(Beginning of STORED DATA)

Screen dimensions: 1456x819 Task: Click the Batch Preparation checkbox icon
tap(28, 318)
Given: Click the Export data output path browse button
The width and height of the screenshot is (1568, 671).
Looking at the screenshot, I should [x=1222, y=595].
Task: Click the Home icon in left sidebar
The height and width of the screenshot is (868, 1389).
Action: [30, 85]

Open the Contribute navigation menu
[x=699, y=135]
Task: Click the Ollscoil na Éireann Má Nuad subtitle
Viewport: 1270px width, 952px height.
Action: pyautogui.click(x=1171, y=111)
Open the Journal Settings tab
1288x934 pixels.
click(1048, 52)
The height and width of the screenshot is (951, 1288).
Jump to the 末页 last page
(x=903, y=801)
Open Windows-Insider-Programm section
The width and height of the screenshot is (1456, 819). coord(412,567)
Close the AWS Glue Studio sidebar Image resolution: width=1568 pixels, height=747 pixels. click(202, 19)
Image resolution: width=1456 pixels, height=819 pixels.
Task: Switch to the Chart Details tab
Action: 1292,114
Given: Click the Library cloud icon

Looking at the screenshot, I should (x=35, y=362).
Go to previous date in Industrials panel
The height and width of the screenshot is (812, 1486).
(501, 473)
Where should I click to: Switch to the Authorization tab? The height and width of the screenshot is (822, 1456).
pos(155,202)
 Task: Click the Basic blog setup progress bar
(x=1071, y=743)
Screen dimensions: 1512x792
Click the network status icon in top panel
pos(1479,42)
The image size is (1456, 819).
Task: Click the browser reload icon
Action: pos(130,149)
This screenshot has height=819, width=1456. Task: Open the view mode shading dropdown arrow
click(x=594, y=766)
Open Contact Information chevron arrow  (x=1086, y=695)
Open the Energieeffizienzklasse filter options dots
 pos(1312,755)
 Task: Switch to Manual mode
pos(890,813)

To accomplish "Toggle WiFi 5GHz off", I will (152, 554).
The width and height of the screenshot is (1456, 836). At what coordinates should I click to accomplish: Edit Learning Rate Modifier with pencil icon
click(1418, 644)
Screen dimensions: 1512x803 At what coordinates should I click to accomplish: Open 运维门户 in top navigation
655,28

(End of STORED DATA)

PROBLEM STATEMENT:
Each line from the one that includes "Click the network status icon in top panel" down to the close of the records above is to be given again exactly, and no other line is to appear.

FINAL ANSWER:
Click the network status icon in top panel
pos(1479,42)
The image size is (1456, 819).
Task: Click the browser reload icon
Action: pos(130,149)
This screenshot has height=819, width=1456. Task: Open the view mode shading dropdown arrow
click(x=594, y=766)
Open Contact Information chevron arrow  (x=1086, y=695)
Open the Energieeffizienzklasse filter options dots
 pos(1312,755)
 Task: Switch to Manual mode
pos(890,813)

To accomplish "Toggle WiFi 5GHz off", I will (152, 554).
The width and height of the screenshot is (1456, 836). At what coordinates should I click to accomplish: Edit Learning Rate Modifier with pencil icon
click(1418, 644)
Screen dimensions: 1512x803 At what coordinates should I click to accomplish: Open 运维门户 in top navigation
655,28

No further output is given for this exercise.